SELECTED EXTRACT:
════════════════
What did John’s first-century readers understand by “the great city, which reigneth over the kings of the earth”?

Answer

In the year John wrote the Apocalypse — tradition and internal evidence place it under Domitian, c. AD 95, John exiled to Patmos — only one city in the inhabited earth reigned over the kings of the earth. The Parthian empire to the east was a regional rival, but not a power before whom client kings appeared as Roman client kings did in the Senate. The remaining great kingdoms had long since fallen. There was one Rome, one Senate, one Caesar, and one city to which the kings of the earth came for confirmation. John’s readers, in the seven churches of Asia, lived under that city’s administration. The identification was immediate.

That apostolic Christians used the cipher Babylon for Rome is independently attested in the New Testament. Peter closes his first epistle with the greeting the church that is at Babylon, elected together with you, saluteth you; and so doth Marcus my son (1 Pet 5:13). Peter was not writing from Babylon on the Euphrates — a city by the AD 60s already largely depopulated and of no ecclesiastical significance. The patristic and Reformation consensus is that Peter is writing from Rome under the same apostolic cipher John would later use in Revelation: Babylon as the symbolic name for the imperial capital whose treatment of the apostles and the early church carried forward the spirit of Nebuchadnezzar.

Babylon, in our own John, is a figure of the city of Rome, as being equally great and proud of her sway, and triumphant over the saints.
Tertullian, Against Marcion 3.13 — c. AD 207
Indeed, the holy church which is at this day in Rome, which Peter calls Babylon, by reason of its size and eminence.
Jerome, Letter 17 to Marcella — late 4th c.

The patristic Roman identification continues through the Reformation. Wyclif, Hus, Luther, Calvin, Zwingli, Tyndale, Knox, Bullinger, Cranmer, Latimer, Ridley, the Westminster framers, the Puritans, Newton, Wesley, and Edwards all read Babylon as the Papacy — the institution that inherited the Roman imperial structure and continued the persecution of the saints under ecclesiastical sanction. The Reformation Babylon is not the TAHBRI Babylon; the TAHBRI Babylon is the Reformation Babylon, retained where the modern church has surrendered it.

Question 04

What do the seven mountains of Revelation 17:9 identify?

Answer

And here is the mind which hath wisdom. The seven heads are seven mountains, on which the woman sitteth.
Revelation 17:9

The angel supplies a second, parallel identifier alongside the city-that-reigneth-over-the-kings clue. The seven heads of the beast on which the woman sits are seven mountains. The Greek word is hora — mountains, hills, elevations. The phrasing invites the reader to locate a city seated on seven such elevations. Rome called itself by exactly this designation across centuries of its own literature, before John was born and after he wrote:

  • Virgil, Aeneid 6.782–783 (29 BC): Rome, that famous queen, which on the seven hills (septem montibus) shall lift up her head among the nations of the earth.
  • Horace, Carmen Saeculare 7 (17 BC): The gods who delight in the seven hills (septem colles).
  • Propertius, Elegies 3.11.57 (c. 20 BC): The city set on its seven hills (septem urbs alta iugis) which presides over the whole world.
  • Ovid, Tristia 1.5.69 (c. AD 8): Septem totidem iuga — the seven ridges of Rome.
════════════════
REQUIRED ACTIONS:
• a. Repeat the Babylon excerpt from "Jerome, Letter 17" to "has surrendered it.".
• b. Does the Babylon excerpt agree with each statement? Answer yes or no, and quote the words that decide it. (i) Peter's first epistle closes with a greeting from the church at Babylon. (ii) The Parthian empire was a power before which client kings appeared as they did in the Roman Senate. (iii) The Greek word for the mountains in Revelation 17:9 is hora.
════════════════
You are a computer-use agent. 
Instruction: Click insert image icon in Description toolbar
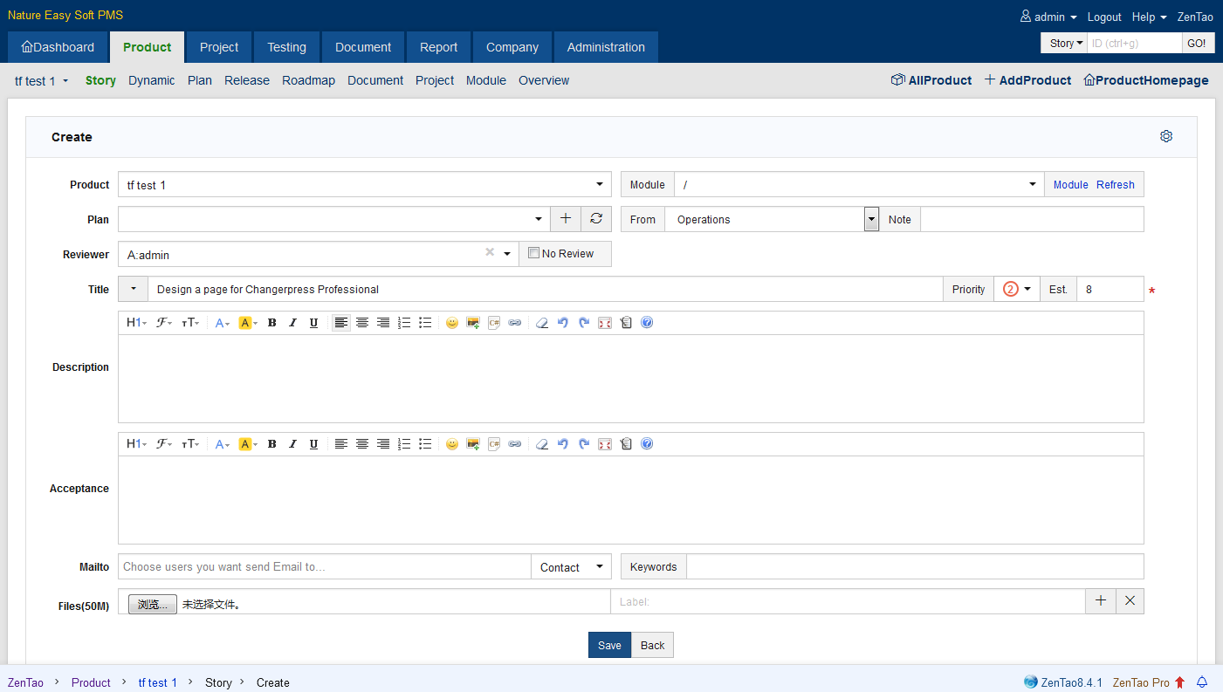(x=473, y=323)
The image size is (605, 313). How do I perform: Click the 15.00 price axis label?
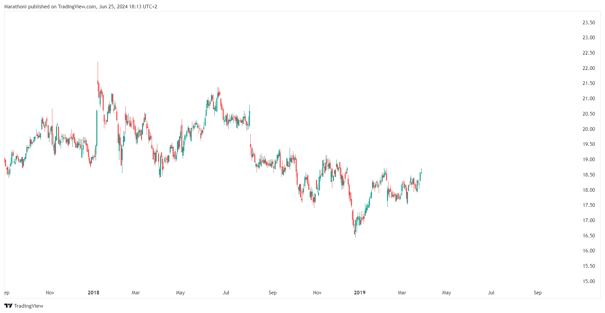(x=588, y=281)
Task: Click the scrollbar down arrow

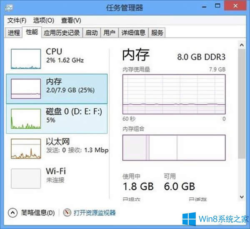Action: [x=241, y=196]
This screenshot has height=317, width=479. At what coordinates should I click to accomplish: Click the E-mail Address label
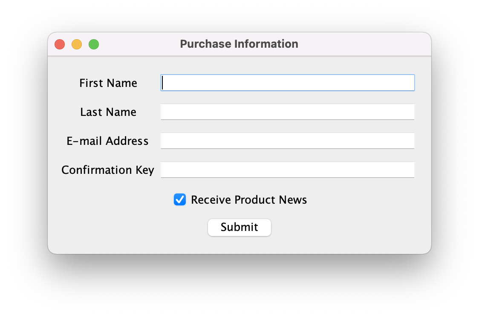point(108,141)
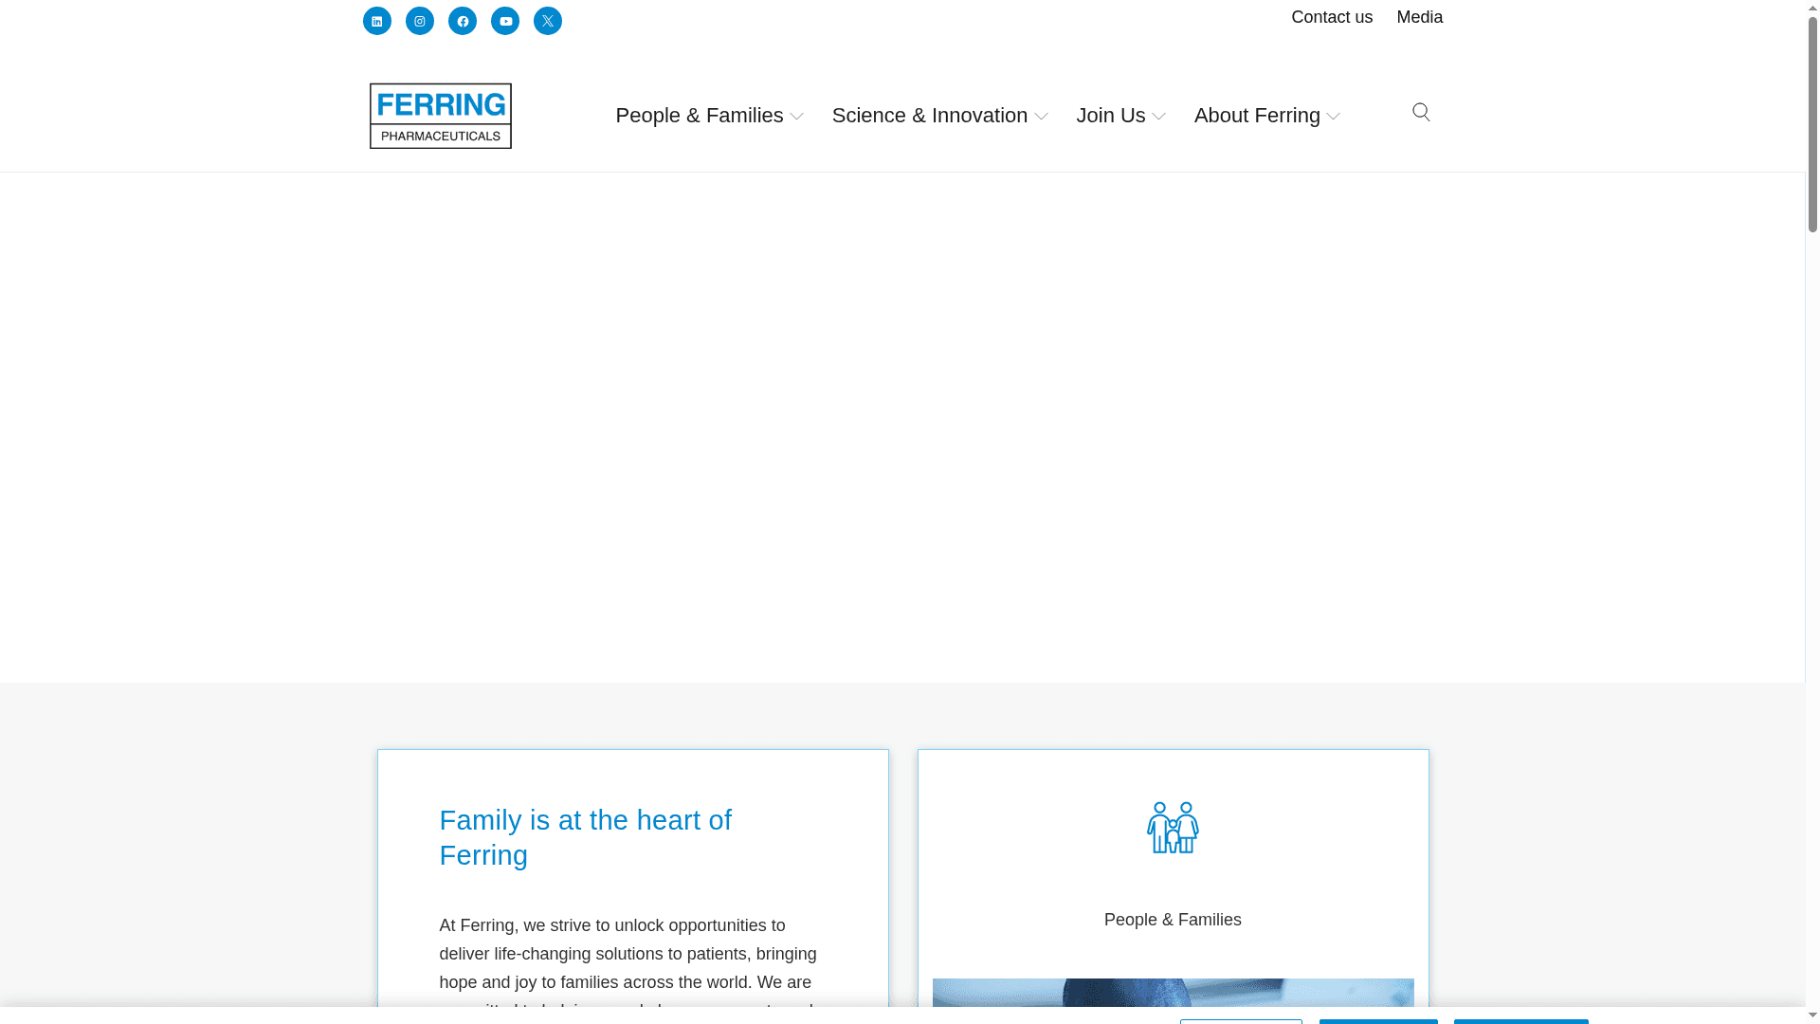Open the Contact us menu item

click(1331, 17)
════════════════
RESPONSES:
• a.
Jerome, Letter 17 to Marcella — late 4th c.

The patristic Roman identification continues through the Reformation. Wyclif, Hus, Luther, Calvin, Zwingli, Tyndale, Knox, Bullinger, Cranmer, Latimer, Ridley, the Westminster framers, the Puritans, Newton, Wesley, and Edwards all read Babylon as the Papacy — the institution that inherited the Roman imperial structure and continued the persecution of the saints under ecclesiastical sanction. The Reformation Babylon is not the TAHBRI Babylon; the TAHBRI Babylon is the Reformation Babylon, retained where the modern church has surrendered it.

• b.
(i) Yes: "the church that is at Babylon, elected together with you, saluteth you"
(ii) No: "a regional rival, but not a power before whom client kings appeared as Roman client kings did in the Senate"
(iii) Yes: "The Greek word is hora"